Thursday 22 March 2018 / 07:24 AM


In the final edition of Ashes to Ashes after Australia wrapped up the series 4-0 at the SCG with a victory by an innings and 123 runs: the Australian bowling unit salute in style, the Marsh brothers make headlines of their own, Joe Root continues to rue missed chances, and England fail to make the most of a promising first innings.

Australian quartet share the load

With Australia’s hyped pace combination of Mitchell Starc, Josh Hazlewood and Pat Cummins generating plenty of discussion of who will be Australia’s spearhead to follow in the footsteps of Mitchell Johnson’s Ashes magic of 2013/14 when he took 37 wickets, it was anyone’s guess as to who would be depended on the most. All three bowlers each offer something unique.

Well, along with spin wizard Nathan Lyon, the trio all contributed evenly as a group to demolish England. Cummins led the series with 23 wickets, Starc finished with 22 from four tests, while Hazlewood and Lyon each took 21.

With such a balanced attack complementing each other when hunting as a unit on Australian pitches that don’t always offer assistance to bowlers, the ‘fab four’ will be eyeing off a repeat in bowler-friendly conditions in England in 2019.

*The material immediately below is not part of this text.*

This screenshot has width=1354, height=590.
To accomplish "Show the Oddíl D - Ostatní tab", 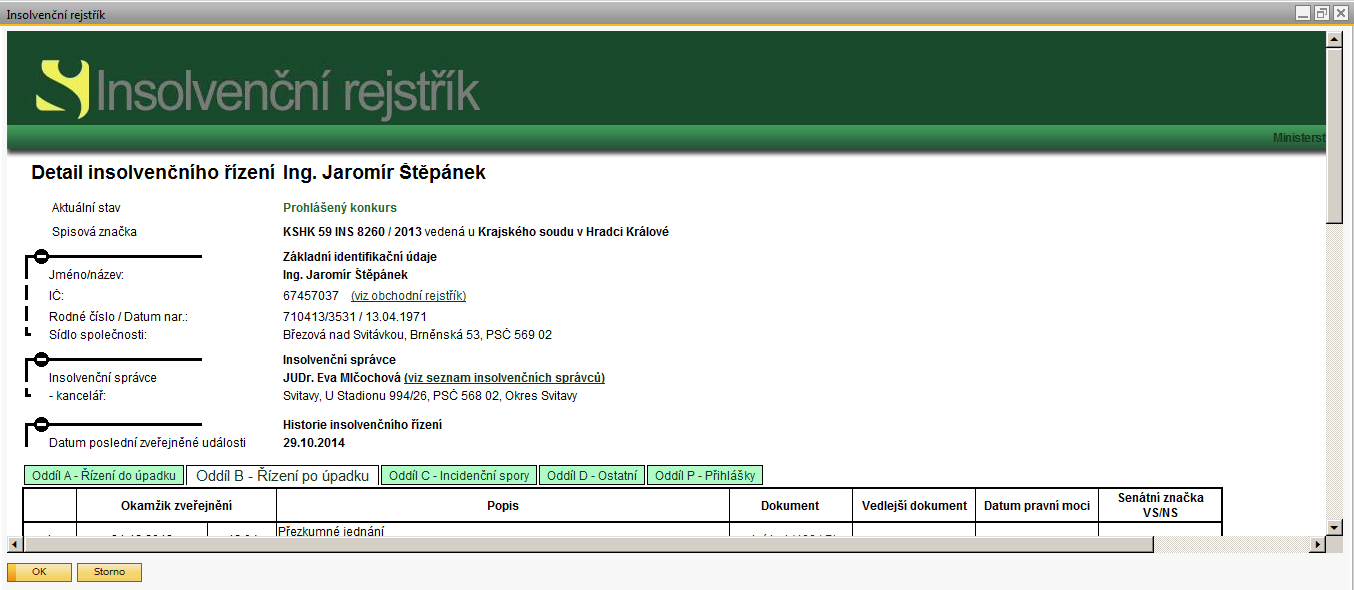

Marsh brothers put England to the sword

Joining his brother Shaun at the crease with Australia already taking a lead of 29 runs, Mitchell Marsh cashed in. The oft-maligned siblings shared a stand of 166 as they took the game away from England after Usman Khawaja’s return to form with a knock of 171 set the platform.

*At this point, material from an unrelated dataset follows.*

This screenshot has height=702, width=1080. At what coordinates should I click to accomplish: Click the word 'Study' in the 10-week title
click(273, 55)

Both Shaun and Mitchell made their centuries while at the crease together, playing positive, aggressive cricket in their scores of 156 and 101 respectively to carry the hosts to a total of 7/649 declared.

After years of ups and downs during their Test careers, the pair have rewarded the faith shown by selectors in persisting with them and letting them settle in.

Root fails to go on with it once more

Coming into this Test match, England captain Joe Root had passed 50 three times this series and failed to score a hundred. The skipper missed out in Brisbane with his side fighting to stay in the match; Adelaide with his team a strong chance of victory on day five; and Melbourne when he failed to join Alastair Cook in the runs on a flat pitch.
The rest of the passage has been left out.